Starting mileage: 16096 km
Day started: 12:00
Day ended: 21:00
There is so much to see in Cornwall that one must take somewhat of a taoist approach: search without searching, go forward and discover what’s along the road.
It was that way we discovered, while heading towards Gorran down the usual narrow roads of rural Cornwall, the Lego-like Caerhays Castle and the Porthluney Beach, a broad, sandy and sunny beach on the grounds of estate.
After a brief stop there we tumbled on to Gorran Haven: another fishing village in a picturesque cove, with one more sandy beach, with an old boating pier, bordered by tall granite promontories on both sides – the larger one to the north called the Chapel Point.

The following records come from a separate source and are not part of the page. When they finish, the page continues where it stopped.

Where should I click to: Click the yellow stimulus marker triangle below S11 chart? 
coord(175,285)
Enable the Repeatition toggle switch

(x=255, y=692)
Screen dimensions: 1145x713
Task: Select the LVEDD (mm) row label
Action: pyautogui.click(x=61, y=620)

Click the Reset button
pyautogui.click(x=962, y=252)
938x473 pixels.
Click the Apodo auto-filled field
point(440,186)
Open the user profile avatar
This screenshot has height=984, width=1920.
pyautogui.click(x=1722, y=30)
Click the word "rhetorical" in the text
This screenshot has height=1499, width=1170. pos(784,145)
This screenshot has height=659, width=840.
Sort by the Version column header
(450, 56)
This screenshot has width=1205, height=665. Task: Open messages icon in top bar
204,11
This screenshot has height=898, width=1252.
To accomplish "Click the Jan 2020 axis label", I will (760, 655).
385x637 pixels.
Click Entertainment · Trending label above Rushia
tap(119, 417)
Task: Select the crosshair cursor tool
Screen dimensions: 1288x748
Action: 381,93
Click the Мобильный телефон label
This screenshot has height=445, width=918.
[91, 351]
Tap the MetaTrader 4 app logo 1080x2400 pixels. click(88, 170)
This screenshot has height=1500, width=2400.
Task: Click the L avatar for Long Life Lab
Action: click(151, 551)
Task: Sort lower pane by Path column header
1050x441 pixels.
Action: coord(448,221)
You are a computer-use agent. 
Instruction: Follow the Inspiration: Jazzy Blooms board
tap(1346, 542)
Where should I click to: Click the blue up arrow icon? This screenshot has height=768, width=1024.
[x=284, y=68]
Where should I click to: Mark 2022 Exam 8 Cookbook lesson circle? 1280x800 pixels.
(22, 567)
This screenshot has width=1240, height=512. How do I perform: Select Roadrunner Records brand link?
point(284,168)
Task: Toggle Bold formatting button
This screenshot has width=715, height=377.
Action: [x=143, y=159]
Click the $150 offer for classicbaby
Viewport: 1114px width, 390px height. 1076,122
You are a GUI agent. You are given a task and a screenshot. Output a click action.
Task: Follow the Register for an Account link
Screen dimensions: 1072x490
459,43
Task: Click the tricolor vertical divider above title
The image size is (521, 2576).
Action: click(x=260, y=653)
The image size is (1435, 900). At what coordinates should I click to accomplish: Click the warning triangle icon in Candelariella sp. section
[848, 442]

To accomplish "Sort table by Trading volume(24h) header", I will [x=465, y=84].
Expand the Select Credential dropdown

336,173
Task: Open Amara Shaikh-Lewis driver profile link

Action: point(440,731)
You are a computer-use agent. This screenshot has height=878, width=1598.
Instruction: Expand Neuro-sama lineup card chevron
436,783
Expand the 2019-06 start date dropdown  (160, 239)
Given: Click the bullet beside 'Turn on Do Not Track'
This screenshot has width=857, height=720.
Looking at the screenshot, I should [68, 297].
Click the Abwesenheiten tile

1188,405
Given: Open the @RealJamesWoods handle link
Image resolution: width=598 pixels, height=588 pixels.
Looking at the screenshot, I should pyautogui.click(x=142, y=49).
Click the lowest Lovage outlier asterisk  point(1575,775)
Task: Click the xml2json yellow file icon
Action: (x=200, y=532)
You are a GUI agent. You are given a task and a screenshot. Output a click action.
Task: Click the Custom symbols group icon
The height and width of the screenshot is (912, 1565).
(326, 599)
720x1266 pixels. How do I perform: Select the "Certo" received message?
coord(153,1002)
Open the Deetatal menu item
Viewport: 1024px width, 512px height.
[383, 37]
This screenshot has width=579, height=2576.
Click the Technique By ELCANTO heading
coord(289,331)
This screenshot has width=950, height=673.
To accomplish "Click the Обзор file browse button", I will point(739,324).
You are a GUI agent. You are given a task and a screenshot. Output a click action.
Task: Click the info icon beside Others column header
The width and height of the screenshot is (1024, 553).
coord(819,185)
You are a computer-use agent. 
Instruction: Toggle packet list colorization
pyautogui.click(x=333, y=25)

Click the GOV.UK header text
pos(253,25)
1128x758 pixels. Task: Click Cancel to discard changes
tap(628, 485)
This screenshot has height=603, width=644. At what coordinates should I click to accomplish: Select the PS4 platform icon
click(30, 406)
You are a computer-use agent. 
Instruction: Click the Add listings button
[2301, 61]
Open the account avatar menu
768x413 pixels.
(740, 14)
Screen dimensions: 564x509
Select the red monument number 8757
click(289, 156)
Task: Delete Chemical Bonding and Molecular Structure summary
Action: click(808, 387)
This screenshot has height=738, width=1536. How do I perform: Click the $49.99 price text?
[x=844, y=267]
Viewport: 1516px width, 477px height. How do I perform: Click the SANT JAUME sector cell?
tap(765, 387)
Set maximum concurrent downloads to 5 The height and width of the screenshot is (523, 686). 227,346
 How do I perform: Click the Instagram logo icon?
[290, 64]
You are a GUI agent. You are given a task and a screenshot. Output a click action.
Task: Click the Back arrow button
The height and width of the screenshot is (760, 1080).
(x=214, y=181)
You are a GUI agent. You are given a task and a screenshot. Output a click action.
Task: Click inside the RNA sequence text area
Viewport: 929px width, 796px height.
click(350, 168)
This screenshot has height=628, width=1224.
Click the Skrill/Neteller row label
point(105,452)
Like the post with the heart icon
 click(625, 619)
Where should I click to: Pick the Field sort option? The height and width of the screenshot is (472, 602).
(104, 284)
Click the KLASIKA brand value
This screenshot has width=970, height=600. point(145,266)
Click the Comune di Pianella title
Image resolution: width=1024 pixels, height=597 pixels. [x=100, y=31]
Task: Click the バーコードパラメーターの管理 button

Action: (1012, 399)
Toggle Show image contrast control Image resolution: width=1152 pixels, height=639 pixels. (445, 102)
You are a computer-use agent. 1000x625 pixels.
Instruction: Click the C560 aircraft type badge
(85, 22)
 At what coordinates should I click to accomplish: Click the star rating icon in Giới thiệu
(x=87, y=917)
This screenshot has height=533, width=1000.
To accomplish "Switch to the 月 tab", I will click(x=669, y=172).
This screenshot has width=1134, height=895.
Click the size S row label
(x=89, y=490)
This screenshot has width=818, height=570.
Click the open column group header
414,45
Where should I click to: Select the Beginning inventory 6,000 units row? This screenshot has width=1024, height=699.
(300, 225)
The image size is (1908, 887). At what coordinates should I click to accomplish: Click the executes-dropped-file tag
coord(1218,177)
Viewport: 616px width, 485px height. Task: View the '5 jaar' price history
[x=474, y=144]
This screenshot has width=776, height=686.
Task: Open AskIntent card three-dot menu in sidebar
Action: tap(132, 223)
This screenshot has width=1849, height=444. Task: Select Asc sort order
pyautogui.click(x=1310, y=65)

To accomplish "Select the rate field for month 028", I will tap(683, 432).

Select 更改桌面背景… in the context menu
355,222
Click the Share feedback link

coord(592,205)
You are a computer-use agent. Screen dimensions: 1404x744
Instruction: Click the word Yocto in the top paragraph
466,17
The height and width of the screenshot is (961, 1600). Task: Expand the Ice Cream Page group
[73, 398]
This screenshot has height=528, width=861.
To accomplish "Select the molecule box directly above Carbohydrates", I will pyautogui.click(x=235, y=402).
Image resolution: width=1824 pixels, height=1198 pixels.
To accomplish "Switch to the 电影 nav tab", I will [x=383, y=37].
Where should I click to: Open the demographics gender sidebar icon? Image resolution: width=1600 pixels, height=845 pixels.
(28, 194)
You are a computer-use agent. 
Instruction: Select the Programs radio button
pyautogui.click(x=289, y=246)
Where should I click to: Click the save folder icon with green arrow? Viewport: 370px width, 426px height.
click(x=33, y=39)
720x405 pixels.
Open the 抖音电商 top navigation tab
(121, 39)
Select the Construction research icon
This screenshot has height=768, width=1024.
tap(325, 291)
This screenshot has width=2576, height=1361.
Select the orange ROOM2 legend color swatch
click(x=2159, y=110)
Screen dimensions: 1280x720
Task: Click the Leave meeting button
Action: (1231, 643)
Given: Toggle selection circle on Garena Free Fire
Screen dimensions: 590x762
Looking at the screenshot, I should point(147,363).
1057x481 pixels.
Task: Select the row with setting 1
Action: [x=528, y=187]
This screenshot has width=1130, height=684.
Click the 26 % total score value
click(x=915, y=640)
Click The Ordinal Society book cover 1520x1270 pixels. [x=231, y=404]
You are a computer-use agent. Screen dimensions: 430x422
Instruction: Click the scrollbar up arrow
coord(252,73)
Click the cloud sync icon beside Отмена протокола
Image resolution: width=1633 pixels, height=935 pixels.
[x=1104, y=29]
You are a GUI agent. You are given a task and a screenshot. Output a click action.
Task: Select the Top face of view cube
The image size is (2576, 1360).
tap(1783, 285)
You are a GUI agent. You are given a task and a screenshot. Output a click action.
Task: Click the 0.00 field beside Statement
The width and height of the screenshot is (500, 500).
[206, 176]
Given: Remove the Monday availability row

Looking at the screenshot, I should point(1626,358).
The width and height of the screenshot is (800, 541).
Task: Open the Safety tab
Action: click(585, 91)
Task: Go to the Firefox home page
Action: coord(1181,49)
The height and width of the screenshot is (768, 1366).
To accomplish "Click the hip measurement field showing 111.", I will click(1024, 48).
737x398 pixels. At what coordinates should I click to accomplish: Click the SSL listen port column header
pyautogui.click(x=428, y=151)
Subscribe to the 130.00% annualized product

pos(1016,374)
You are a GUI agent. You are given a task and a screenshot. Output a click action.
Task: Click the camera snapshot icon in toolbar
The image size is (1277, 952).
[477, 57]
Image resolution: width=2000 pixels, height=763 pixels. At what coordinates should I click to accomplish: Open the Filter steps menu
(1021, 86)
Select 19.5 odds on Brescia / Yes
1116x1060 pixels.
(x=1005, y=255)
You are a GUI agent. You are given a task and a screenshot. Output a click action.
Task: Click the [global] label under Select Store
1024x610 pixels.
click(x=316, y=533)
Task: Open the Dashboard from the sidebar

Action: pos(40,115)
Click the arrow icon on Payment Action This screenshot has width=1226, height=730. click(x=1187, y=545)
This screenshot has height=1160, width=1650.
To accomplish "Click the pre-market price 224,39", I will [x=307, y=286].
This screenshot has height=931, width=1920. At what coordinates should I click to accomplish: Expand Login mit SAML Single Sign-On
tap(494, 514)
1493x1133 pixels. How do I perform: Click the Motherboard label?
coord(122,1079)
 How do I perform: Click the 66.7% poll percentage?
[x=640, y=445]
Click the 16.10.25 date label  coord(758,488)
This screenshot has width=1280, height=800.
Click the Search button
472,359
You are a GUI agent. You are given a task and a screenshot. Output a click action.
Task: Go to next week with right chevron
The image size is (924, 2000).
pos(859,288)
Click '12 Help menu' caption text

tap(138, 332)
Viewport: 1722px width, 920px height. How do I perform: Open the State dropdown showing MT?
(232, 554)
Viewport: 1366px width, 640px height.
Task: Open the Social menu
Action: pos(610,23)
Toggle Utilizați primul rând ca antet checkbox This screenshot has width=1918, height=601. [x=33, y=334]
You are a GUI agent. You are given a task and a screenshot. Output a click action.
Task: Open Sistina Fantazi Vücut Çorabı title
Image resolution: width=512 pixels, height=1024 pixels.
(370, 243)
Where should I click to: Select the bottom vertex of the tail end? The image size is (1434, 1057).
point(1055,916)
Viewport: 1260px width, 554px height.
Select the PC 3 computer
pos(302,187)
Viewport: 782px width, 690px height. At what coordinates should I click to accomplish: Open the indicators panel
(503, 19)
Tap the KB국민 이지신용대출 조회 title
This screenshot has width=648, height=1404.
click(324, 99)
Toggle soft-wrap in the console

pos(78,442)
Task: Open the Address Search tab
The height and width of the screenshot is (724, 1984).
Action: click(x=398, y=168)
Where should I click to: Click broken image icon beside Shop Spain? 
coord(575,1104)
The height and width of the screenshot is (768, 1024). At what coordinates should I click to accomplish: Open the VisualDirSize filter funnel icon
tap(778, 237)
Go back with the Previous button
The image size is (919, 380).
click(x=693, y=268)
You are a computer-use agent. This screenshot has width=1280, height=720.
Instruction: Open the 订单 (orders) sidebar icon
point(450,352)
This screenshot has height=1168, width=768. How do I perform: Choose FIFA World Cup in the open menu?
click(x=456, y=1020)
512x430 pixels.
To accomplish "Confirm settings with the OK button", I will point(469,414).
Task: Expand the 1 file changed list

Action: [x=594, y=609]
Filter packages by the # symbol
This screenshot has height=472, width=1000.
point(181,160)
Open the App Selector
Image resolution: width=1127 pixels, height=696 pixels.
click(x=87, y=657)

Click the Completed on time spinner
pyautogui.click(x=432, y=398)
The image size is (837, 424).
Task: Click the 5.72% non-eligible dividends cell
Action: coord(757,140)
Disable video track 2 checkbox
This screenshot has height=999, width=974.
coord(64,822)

But Chapel Point and Gorran Haven still wasn’t our main target of the morning. That lay about half a mile further south, beyond the small National Trust car park: the majestic, long Vault Beach, and the mighty 400-ft tall Dodman. Reaching Dodman meant we have completed the Spanish Ladies route, albeit the wrong way around.
Spanish Ladies is one of the oldest and most popular sea shanties; it tells a story of a ship probing its way up the Channel from Spain, and the key verse goes like this:
The first land we sighted was call-ed the Dodman,
Next Rame Head off Plymouth, Start, Portland and Wight
We sailed by Beachy, by Fairlight and Dungeness
And then we bore up for the South Foreland light.
South Foreland is a famed lighthouse off Dover, where we hope to depart from at the end of this circumnavigation.
From Dodman we had great views into the sea, watching the shipping from Plymouth; a navy ship on the horizon pounded its guns in slow rhythm, and a pair of gannets swooped in the distance. Adult gannets are fantastic birds to watch in flight, easy to spot, slender and elegant like albatrosses.
Off we went from the beaches of East Cornwall, past a well-stocked farm shop and the ‘ancient village’ of Tregony, along the River Fal, to one of the many vast garden estates common in this part of the country (many are in National Trust’s care, most are still in hands of original owners; you can visit a lot of them if gardens are your thing) – Tregothnan. This particular estate’s claim to fame is England’s only tea plantation; the gardens themselves are open to visitors once a month, other than that you have to make do with a stop at the Woodsman’s Cabin, a small shop near the entrance where you can buy one of several local teas (we went after Earl Grey and Manuka) and a jar of Kea Plum Jam: a jam made of a variety of plums that can be found only on this one estate in the world.
It was getting late, so we “sped” (as much as the car can which is between 30 and 50 mph) past Cornwall’s only (and UK’s southernmost) city Truro, up the crowded A380, heading straight into the heart of the Pit Country.
I admit to having little idea of how West Cornwall mines might look like. I thought they’d be hard to spot, would take a while to get to. Instead, we became immediately aware of where we are; the huge pit chimneys and pump engine buildings lined the horizon like lighthouses, and on every roundabout one of the exits led to a heritage pit site. Even the campsite we stayed at had a big stack looming right above it.
The Poldown is one of the inexplicable cluster of three good campsites along one road in the middle of a countryside. It’s small, cosy, very well laid out – almost like camping in somebody’s backyard – with all the mod-cons possible, clean facilities, and even free wi-fi. The owners were very accommodating, and more than helpful with getting our van out of a ditch it fell into right outside their house.